5. Ethical Data Sharing

Adopt existing data sharing protocols like the ICRC’s (2013). Permission for sharing is essential. How the data will be used should be clearly articulated. An opt in approach should be the preference wherever possible, and the ability for individuals to remove themselves from a data set after it has been collected must always be an option. Projects should always explicitly state which third parties will get access to data, if any, so that it is clear who will be able to access and use the data. Sharing with NGOs, academics and humanitarian agencies should be carefully negotiated, and only shared with for-profit companies when there are clear and urgent reasons to do so. In that case, clear data protection policies must be in place that will bind those third parties in the same way as the initial data gatherers.
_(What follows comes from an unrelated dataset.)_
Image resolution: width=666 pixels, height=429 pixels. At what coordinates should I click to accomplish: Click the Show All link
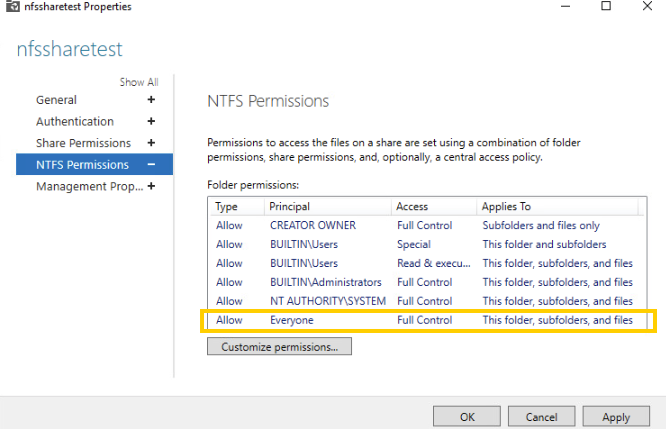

Transparency here is key: communities should be able to see where their data goes, and a complete list of who has access to it and why.

6. Right Not To Be Sensed

Local communities have a right not to be sensed. Large scale city sensing projects must have a clear framework for how people are able to be involved or choose not to participate. All too often, sensing projects are established without any ethical framework or any commitment to informed consent. It is essential that the collection of any sensitive data, from social and mobile data to video and photographic records of houses, streets and individuals, is done with full public knowledge, community discussion, and the ability to opt out. One proposal is the #NoShare tag. In essence, this principle seeks to place “Data Philanthropy” in the hands of local communities and in particular individuals. Creating clear informed consent mechanisms is a requisite for data philanthropy.

7. Learning from Mistakes

Big Data and Resilience projects need to be open to face, report, and discuss failures. Big Data technology is still very much in a learning phase. Failure and the learning and insights resulting from it should be accepted and appreciated. Without admitting what does not work we are not learning effectively as a community. Quality control and assessment for data-driven solutions is notably harder than comparable efforts in other technology fields. The uncertainty about quality of the solution is created by the uncertainty inherent in data. Even good data scientist are struggling to assess the upside potential of incremental efforts on the quality of a solution. The correct analogy is more one a craft rather a science. Similar to traditional crafts, the most effective way is to excellence is to learn from ones mistakes under the guidance of a mentor with a collective knowledge of experiences of both failure and success.